## [EXERCISE PROMPT]
Repeat nothing but the lines below running from the one containing "Screen dimensions: 1874x582" to the one containing "Detach the Rate Schedule table". Keep both end lines.

## [SUPPLIED DATA]
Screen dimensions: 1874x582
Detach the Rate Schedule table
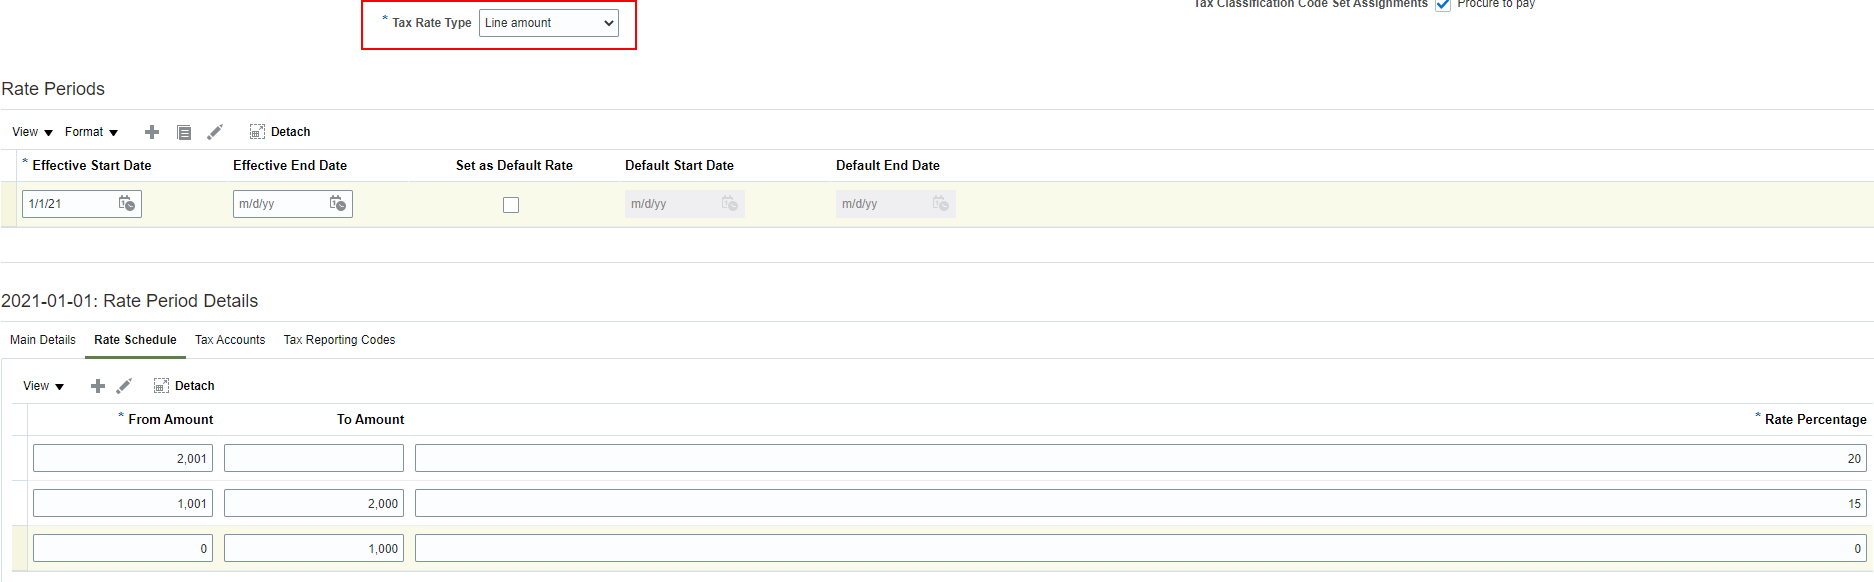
* * *
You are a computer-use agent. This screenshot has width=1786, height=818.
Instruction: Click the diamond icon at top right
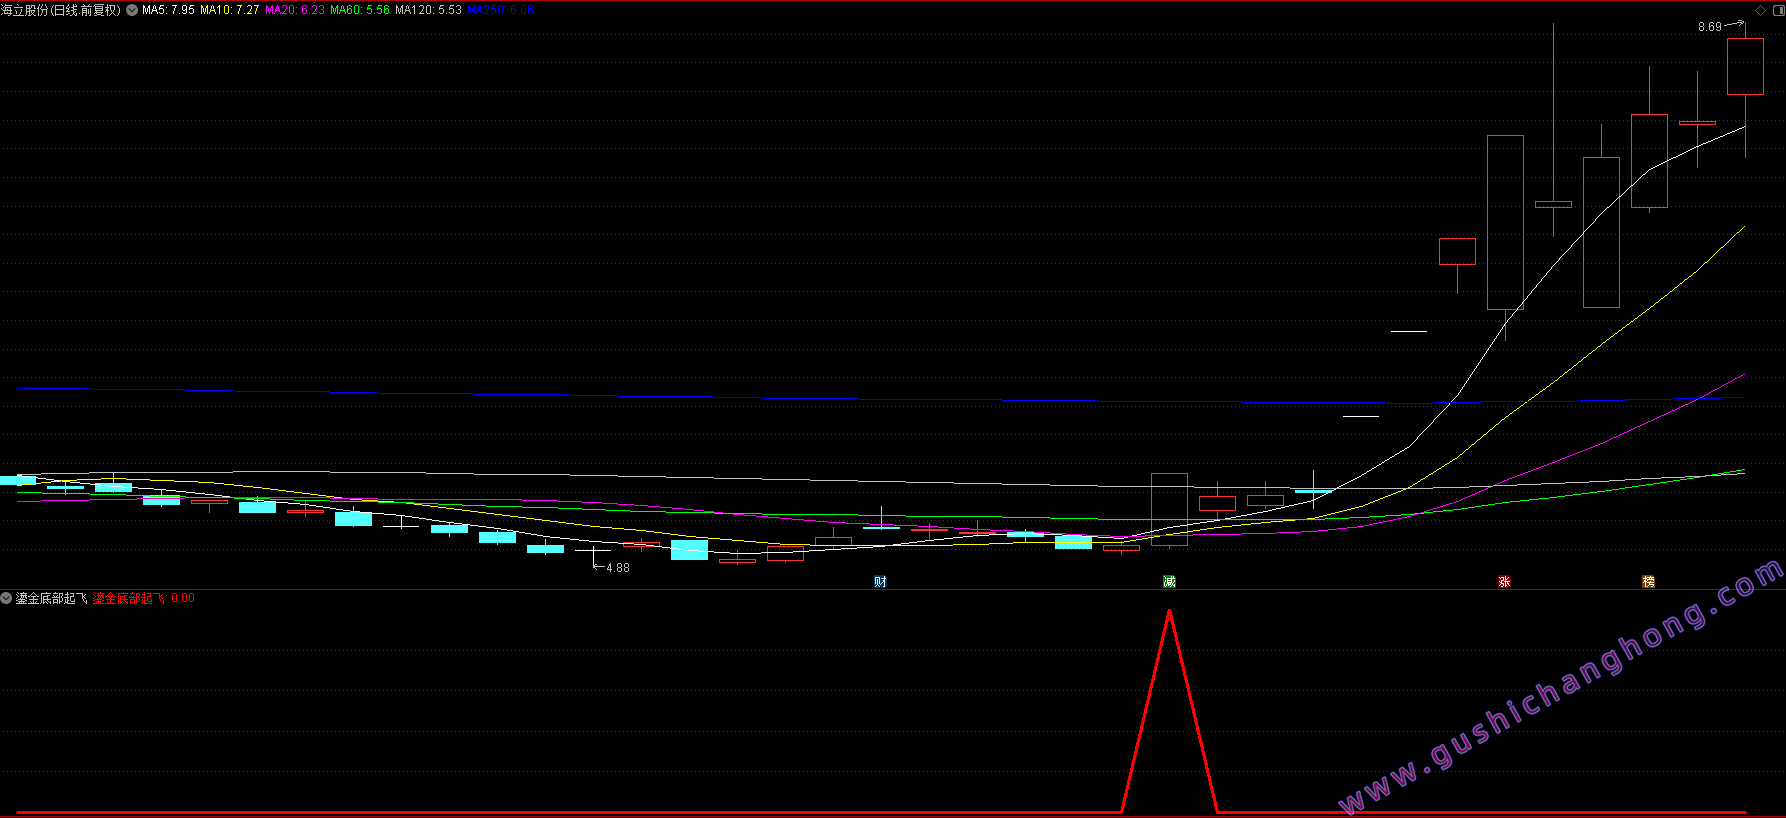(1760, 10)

## [ANSWER SPACE]
Screen dimensions: 1874x582
Detach the Rate Schedule table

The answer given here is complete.